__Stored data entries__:
★ ★ ★
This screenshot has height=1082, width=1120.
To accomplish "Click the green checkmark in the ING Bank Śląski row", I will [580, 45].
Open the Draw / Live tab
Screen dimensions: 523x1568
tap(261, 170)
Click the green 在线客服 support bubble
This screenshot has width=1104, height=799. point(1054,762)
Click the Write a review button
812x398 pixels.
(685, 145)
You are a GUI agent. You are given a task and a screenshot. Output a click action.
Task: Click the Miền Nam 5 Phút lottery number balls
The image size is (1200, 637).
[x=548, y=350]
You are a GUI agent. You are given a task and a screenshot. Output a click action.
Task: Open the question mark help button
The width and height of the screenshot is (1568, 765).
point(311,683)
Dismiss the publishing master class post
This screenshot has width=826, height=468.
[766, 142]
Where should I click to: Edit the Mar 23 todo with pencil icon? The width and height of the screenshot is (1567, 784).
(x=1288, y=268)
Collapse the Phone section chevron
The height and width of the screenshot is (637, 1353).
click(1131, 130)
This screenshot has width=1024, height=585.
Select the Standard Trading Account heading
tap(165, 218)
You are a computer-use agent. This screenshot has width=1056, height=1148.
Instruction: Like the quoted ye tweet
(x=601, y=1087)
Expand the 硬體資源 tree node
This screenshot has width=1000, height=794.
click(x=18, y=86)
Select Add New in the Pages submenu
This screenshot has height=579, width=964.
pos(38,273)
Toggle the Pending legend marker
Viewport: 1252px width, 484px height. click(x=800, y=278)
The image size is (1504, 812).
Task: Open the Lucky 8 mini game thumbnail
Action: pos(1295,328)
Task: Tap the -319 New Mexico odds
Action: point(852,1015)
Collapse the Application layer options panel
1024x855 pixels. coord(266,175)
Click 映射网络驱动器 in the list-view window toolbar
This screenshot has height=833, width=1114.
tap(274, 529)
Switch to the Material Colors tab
★ ★ ★
Retype the data in full, exactly.

This screenshot has height=1082, width=1120.
To accomplish "Click the green checkmark in the ING Bank Śląski row", I will [580, 45].
Open the Draw / Live tab
Screen dimensions: 523x1568
tap(261, 170)
Click the green 在线客服 support bubble
This screenshot has width=1104, height=799. point(1054,762)
Click the Write a review button
812x398 pixels.
(685, 145)
You are a GUI agent. You are given a task and a screenshot. Output a click action.
Task: Click the Miền Nam 5 Phút lottery number balls
The image size is (1200, 637).
[x=548, y=350]
You are a GUI agent. You are given a task and a screenshot. Output a click action.
Task: Open the question mark help button
The width and height of the screenshot is (1568, 765).
point(311,683)
Dismiss the publishing master class post
This screenshot has width=826, height=468.
[766, 142]
Where should I click to: Edit the Mar 23 todo with pencil icon? The width and height of the screenshot is (1567, 784).
(x=1288, y=268)
Collapse the Phone section chevron
The height and width of the screenshot is (637, 1353).
click(1131, 130)
This screenshot has width=1024, height=585.
Select the Standard Trading Account heading
tap(165, 218)
You are a computer-use agent. This screenshot has width=1056, height=1148.
Instruction: Like the quoted ye tweet
(x=601, y=1087)
Expand the 硬體資源 tree node
This screenshot has width=1000, height=794.
click(x=18, y=86)
Select Add New in the Pages submenu
This screenshot has height=579, width=964.
pos(38,273)
Toggle the Pending legend marker
Viewport: 1252px width, 484px height. click(x=800, y=278)
The image size is (1504, 812).
Task: Open the Lucky 8 mini game thumbnail
Action: pos(1295,328)
Task: Tap the -319 New Mexico odds
Action: point(852,1015)
Collapse the Application layer options panel
1024x855 pixels. coord(266,175)
Click 映射网络驱动器 in the list-view window toolbar
This screenshot has height=833, width=1114.
tap(274, 529)
Switch to the Material Colors tab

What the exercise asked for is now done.